The Rise of Fixed Term Contracts in SAP

Posted on March 2017 By Speller International
Fixed Terms Sap Contracts (1)

​We’ve noticed something in the SAP industry of late, particularly in SAP Change & Training. In the last three months, more and more clients are talking to us about offering candidates a fixed-term contract, as opposed to a daily-rate contracted role. Something that has also been part of a distinct trend over the last 12-18 months across SAP IT.

Why? Well, it seems that clients are increasingly looking to leverage the flexibility of contractors, while enjoying the cost-minimisation, protections and other benefits that fixed-terms contracts offer them as employers. After speaking to many candidates who have raised this subject with us, we thought it timely to give an overview as to the rationale behind why a growing number of organisations are taking this path.

Contracts for clients – pros and cons

Let’s take a closer look at the pros and cons from a client perspective between contracts and fixed term contracts. We’ll begin by looking at the advantages and disadvantages of contracts from the client perspective.

For one thing, there’s less commitment required with your standard contract. It’s easier to let a contractor go should their services no longer be required, with a much shorter notice period (generally 1-2 weeks). There’s less administration too, as all payroll, WC and admin costs are typically covered a recruitment agency such as Speller International, or a third-party.

Onboarding tends to be quicker, too. This is one reason why many clients prefer candidates they’re bringing in to be highly skilled and/or experienced. The more any contractor already knows, the less time is needed to bring them up to speed and the greater the value that can be extracted from them. There’s utility in such contracts too, as such candidates can be brought in to cover known busy periods or projects that are clearly short-term.

And finally, there is zero requirement to pay any sort of entitlements. Clients are not required for instance to pay contractors any of the benefits permanent employees have factored into their award, meaning savings are made on holiday pay, sick leave pay, union protection and so forth.

The downside of such contracts for clients though are fairly well defined. Highly-skilled contractors are in considerable demand, and are able to charge a high daily rate. They can also be a potential ‘flight-risk’, particularly as the end of their contract draws near and they begin to start actively seeking out other projects.

The ups and down of fixed term contracts for clients

Meanwhile, fixed term contracts offer a slightly different calculus for the clients to consider. Among the positives, companies are able to pay a predominately lower rate for the same resource – in this instance, the contractor’s time and labour.
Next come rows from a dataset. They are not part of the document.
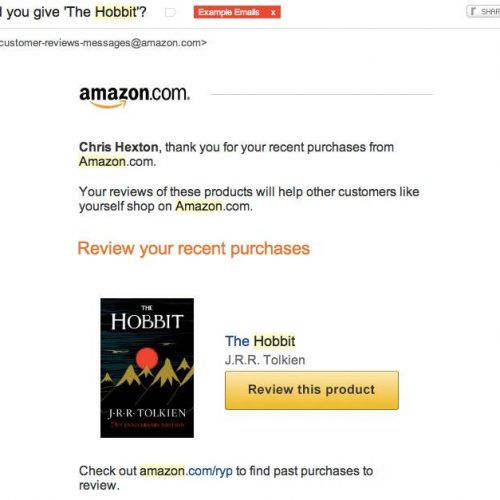Screen dimensions: 500x500
Task: Click the horizontal divider beside the logo
Action: 322,95
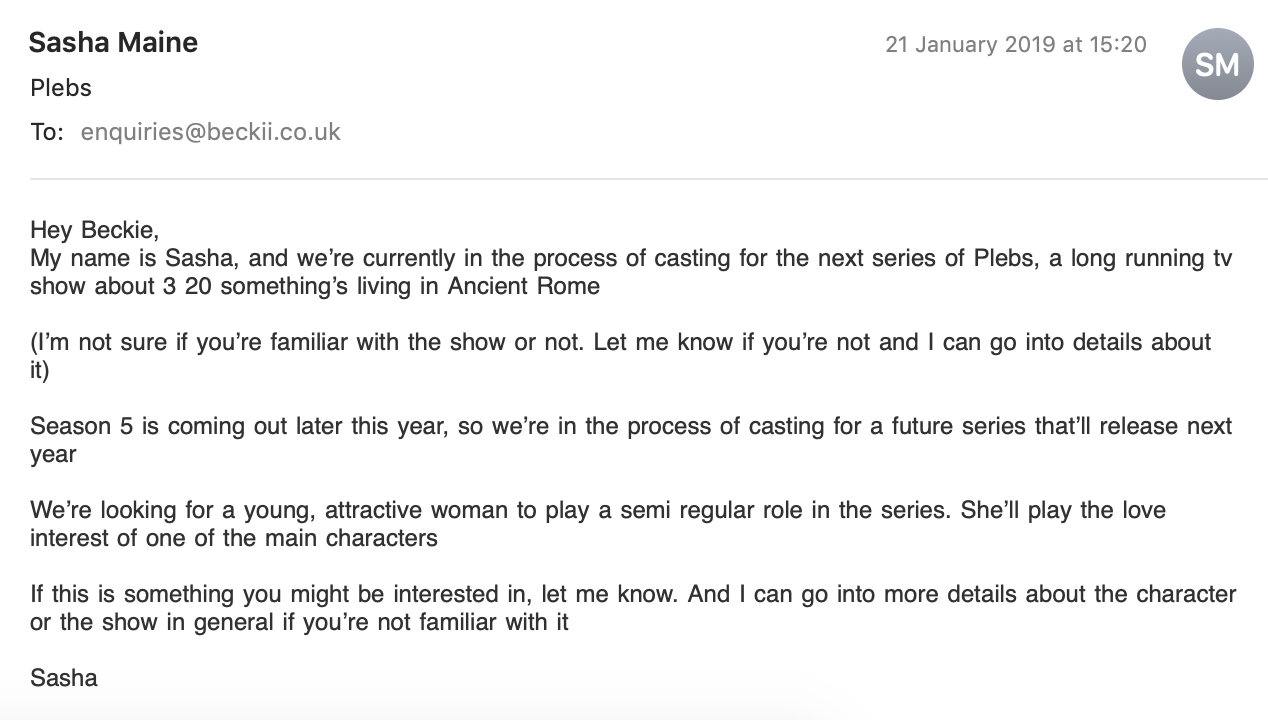Click the greeting line Hey Beckie
1268x720 pixels.
[95, 230]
There’s also the likelihood that, due to the nature of fixed term, the contractor’s presence during the length of the contract would not affect the organisation’s headcount. Finally, it is considerably more straightforward to remove a resource – i.e., a contractor – when you are not required to consider redundancy, or any form of review or performance management.

Essentially, the only downside that presents for clients when it comes to fixed-term contracts is that the contractors may not feel as valued in the role. This in turn could result in a limited sense of dedication, introducing the risk that they could leave the fixed-term contract toward the end of the commitment, or even before. The consequence may even prove more expensive than daily rate contracts, as the client may be potentially forced into backfilling the role, resulting in the time-consuming process of bringing the next employee up to speed mid-stream.

For clients, less is more

This rise in fixed-term contracts is also part of a distinct trend over the last 12-18 months across SAP IT, and as suggested above it seems largely driven by cost. After all, hiring someone under a fixed term contract and paying them salary is certainly less expensive than hiring the candidate at a daily rate.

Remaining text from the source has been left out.